→ **TASK ITEM**
Take the line with "The image size is (1309, 429)." and the rest of the lines after it, to the end of the entries, and restate them exactly.

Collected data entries
• • • • •

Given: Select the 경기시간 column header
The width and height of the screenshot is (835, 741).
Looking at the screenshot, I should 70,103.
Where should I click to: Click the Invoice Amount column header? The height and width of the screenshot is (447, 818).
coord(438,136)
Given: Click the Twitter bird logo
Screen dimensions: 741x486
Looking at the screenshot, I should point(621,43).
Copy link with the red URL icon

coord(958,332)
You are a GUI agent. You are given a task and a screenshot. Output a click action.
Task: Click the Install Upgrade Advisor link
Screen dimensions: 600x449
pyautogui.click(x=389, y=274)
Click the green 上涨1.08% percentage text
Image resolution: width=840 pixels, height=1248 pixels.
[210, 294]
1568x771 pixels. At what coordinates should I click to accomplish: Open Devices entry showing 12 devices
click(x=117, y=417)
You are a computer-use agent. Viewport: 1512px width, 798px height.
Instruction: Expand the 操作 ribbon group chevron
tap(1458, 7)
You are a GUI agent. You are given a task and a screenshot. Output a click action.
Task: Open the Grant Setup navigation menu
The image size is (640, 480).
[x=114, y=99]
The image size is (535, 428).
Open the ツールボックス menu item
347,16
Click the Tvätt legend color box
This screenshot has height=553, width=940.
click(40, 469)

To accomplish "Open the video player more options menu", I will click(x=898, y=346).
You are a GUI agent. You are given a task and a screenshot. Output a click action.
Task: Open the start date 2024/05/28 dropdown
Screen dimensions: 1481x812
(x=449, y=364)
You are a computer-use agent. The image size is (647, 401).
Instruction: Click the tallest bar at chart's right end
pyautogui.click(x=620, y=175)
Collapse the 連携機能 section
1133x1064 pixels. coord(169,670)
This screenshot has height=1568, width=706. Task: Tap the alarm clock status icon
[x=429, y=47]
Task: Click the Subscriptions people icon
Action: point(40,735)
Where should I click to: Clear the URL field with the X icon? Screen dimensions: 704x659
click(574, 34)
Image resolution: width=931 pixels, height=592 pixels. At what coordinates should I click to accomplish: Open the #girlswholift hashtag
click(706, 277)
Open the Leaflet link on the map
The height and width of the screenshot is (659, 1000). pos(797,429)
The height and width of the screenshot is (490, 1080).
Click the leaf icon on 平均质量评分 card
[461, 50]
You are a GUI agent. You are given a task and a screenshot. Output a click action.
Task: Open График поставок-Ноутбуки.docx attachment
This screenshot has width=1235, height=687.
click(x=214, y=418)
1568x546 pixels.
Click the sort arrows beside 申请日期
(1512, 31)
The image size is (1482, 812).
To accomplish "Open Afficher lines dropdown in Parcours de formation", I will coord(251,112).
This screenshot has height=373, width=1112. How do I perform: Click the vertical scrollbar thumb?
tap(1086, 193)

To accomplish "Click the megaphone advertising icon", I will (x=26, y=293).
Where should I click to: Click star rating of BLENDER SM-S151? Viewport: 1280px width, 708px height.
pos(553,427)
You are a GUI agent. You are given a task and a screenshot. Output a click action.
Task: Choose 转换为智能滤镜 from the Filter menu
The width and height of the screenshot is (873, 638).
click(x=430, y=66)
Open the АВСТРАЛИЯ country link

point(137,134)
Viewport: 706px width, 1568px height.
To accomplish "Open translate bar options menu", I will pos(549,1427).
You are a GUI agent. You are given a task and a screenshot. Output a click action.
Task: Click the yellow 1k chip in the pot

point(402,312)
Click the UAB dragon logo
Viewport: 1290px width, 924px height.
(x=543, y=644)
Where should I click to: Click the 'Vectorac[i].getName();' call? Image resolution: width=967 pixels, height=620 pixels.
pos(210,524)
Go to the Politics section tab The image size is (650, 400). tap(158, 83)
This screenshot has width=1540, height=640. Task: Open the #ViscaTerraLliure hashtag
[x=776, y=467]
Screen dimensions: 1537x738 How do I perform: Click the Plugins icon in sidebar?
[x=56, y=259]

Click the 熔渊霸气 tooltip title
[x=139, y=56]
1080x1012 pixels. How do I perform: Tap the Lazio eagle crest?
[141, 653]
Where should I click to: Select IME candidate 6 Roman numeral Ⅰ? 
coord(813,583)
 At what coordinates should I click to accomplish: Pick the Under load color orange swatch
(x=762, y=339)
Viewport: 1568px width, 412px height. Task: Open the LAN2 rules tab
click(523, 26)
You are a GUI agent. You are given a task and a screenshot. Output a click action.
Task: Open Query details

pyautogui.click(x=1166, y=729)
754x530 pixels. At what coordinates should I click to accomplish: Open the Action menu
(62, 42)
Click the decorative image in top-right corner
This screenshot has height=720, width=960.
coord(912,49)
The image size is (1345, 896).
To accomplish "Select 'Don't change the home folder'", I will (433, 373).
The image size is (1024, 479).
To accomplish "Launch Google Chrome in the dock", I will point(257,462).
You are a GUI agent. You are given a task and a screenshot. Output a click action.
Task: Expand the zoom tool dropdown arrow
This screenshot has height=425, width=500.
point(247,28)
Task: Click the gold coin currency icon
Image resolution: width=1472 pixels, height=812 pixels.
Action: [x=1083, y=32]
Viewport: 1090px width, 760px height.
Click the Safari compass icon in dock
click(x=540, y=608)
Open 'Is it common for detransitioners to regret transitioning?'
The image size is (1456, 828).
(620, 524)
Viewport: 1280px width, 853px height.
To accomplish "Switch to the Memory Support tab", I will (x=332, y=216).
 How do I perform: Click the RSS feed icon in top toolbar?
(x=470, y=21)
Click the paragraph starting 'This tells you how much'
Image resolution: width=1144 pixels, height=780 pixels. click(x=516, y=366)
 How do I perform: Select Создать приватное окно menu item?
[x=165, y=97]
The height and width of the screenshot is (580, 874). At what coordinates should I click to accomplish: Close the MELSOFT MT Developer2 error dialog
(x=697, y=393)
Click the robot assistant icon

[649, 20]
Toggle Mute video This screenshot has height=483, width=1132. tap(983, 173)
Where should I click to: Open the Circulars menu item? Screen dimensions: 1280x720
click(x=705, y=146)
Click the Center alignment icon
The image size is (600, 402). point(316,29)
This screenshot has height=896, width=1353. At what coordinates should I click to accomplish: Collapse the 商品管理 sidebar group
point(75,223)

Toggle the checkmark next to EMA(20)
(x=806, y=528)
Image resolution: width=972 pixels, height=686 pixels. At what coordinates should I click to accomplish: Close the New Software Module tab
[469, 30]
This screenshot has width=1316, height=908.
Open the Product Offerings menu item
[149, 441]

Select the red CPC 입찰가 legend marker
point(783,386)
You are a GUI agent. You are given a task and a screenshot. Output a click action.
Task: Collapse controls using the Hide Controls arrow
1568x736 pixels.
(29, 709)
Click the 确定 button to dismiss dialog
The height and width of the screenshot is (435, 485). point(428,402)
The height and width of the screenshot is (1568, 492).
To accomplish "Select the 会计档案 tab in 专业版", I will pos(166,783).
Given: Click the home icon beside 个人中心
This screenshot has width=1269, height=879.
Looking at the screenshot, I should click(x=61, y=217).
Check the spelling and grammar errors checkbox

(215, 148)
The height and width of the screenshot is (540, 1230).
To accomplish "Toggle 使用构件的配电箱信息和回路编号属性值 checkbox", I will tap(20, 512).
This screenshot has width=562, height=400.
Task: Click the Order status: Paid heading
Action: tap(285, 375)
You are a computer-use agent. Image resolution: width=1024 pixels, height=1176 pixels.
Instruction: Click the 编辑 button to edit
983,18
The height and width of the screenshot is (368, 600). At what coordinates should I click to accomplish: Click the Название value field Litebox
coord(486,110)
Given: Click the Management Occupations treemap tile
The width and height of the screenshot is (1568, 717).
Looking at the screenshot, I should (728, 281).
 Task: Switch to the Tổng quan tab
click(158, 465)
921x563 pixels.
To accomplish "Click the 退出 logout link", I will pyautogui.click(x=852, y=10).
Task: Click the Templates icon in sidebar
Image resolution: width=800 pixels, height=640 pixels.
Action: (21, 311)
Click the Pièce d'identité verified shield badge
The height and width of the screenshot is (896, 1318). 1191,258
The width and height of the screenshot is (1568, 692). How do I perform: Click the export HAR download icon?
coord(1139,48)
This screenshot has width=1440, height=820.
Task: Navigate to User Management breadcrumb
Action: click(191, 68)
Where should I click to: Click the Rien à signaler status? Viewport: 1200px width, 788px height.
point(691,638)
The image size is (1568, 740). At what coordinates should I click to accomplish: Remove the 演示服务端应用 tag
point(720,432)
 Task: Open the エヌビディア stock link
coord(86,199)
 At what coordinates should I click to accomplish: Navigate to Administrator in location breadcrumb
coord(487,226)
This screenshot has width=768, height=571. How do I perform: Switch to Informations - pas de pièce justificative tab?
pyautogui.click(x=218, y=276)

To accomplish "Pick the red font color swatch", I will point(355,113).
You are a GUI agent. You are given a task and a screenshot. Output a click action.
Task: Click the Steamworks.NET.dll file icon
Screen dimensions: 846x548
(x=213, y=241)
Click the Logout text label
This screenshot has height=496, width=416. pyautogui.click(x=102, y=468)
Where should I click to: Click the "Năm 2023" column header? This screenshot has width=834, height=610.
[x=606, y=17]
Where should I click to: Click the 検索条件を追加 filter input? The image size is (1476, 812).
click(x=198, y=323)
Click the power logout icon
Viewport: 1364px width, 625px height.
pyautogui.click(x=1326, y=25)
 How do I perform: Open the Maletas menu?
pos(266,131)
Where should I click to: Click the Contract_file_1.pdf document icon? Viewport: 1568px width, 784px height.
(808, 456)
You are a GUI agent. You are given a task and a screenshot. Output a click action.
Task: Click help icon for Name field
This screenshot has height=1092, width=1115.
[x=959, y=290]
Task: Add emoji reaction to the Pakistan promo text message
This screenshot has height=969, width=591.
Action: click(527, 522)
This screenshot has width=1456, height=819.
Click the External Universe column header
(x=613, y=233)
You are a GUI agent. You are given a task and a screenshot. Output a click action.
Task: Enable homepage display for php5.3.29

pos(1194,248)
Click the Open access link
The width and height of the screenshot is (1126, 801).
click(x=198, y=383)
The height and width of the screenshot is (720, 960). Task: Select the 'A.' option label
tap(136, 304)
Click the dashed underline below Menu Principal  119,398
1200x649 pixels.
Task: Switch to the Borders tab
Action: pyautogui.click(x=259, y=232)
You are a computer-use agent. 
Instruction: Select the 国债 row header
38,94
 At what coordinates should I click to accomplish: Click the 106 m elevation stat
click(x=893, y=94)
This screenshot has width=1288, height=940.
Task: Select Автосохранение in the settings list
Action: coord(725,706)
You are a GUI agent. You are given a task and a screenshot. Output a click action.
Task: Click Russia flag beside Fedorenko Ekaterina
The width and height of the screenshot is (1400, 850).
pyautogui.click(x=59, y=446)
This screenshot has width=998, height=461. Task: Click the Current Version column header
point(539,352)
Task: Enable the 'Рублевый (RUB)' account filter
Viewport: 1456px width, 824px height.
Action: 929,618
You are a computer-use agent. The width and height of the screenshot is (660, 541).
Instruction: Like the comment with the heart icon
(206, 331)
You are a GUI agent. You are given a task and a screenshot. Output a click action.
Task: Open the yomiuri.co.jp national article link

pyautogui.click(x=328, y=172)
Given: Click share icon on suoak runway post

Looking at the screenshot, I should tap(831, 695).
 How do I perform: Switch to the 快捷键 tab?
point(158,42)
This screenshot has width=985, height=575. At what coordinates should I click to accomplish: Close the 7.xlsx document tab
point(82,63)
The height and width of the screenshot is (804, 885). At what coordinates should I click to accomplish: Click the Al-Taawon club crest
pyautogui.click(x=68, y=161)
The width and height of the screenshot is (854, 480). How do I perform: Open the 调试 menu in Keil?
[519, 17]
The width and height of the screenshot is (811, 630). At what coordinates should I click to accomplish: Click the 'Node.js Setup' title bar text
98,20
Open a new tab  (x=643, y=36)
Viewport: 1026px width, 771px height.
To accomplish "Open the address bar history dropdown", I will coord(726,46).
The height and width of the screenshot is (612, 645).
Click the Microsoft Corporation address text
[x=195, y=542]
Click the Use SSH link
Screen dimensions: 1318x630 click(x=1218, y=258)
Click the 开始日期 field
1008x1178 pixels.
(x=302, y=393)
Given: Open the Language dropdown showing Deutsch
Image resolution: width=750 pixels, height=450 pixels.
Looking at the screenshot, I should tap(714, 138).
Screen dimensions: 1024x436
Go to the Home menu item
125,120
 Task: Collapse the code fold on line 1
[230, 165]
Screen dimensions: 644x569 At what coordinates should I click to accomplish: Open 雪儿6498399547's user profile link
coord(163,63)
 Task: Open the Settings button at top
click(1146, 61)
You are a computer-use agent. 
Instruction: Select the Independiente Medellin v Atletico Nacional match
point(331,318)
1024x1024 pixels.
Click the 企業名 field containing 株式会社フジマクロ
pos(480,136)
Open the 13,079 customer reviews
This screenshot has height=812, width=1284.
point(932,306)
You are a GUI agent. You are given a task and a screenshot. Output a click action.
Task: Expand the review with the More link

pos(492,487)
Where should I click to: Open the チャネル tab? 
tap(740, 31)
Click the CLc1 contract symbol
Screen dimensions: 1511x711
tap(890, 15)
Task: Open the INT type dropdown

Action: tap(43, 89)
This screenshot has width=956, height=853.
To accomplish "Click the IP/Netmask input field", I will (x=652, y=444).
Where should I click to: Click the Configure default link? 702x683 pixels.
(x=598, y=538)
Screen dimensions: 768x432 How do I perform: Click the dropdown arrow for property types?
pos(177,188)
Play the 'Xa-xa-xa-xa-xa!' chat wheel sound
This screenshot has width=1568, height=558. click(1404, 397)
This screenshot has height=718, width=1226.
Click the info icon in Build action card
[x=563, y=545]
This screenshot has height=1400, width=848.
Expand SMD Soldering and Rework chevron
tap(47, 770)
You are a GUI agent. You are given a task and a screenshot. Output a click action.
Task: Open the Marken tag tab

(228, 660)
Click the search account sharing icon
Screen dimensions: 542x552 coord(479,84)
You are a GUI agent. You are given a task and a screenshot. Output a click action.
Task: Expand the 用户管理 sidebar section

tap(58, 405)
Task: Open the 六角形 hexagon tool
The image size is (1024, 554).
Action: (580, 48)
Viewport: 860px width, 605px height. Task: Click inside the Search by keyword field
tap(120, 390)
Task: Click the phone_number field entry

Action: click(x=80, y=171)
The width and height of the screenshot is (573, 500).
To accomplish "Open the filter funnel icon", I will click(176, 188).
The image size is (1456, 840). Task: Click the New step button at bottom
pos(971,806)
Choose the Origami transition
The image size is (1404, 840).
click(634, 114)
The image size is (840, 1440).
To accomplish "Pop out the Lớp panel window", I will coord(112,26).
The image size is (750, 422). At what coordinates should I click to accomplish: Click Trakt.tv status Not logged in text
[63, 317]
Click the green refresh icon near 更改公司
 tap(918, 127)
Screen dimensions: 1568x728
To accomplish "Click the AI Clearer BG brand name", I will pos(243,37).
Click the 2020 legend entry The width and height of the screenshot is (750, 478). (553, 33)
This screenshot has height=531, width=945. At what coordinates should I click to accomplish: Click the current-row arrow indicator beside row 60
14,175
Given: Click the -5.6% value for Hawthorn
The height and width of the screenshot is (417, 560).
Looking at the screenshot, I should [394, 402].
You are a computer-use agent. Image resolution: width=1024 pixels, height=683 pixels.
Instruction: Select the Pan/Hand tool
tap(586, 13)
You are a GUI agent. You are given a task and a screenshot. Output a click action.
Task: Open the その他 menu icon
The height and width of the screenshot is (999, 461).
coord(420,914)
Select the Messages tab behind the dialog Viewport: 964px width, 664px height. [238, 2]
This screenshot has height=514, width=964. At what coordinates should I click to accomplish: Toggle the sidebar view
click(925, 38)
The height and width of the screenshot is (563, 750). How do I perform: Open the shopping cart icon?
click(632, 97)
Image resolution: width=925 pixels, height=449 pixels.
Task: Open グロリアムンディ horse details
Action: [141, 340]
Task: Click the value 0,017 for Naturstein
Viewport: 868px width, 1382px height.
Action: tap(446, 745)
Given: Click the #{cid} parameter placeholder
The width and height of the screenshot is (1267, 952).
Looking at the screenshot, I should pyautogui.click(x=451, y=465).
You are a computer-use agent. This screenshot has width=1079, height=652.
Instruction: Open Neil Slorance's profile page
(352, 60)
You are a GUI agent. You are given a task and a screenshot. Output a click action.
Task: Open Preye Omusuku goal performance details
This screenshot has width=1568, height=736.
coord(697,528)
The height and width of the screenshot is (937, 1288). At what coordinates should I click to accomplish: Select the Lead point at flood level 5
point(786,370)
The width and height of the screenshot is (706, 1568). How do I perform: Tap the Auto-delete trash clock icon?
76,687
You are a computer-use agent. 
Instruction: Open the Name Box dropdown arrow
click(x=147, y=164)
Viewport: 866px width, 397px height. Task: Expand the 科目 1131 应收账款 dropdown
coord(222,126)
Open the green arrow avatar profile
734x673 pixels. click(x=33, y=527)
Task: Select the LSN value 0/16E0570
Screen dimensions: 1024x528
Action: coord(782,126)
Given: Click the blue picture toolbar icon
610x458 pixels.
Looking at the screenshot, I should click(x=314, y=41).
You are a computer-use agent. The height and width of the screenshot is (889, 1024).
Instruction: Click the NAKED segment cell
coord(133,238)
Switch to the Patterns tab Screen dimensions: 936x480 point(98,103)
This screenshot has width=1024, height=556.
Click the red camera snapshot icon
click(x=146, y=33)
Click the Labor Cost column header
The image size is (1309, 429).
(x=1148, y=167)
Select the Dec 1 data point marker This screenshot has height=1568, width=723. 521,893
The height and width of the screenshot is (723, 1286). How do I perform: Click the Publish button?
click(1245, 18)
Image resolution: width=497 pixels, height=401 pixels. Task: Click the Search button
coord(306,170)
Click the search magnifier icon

• • • • •

→ **FINISHED EXERCISE**
The image size is (1309, 429).
(x=1148, y=167)
Select the Dec 1 data point marker This screenshot has height=1568, width=723. 521,893
The height and width of the screenshot is (723, 1286). How do I perform: Click the Publish button?
click(1245, 18)
Image resolution: width=497 pixels, height=401 pixels. Task: Click the Search button
coord(306,170)
Click the search magnifier icon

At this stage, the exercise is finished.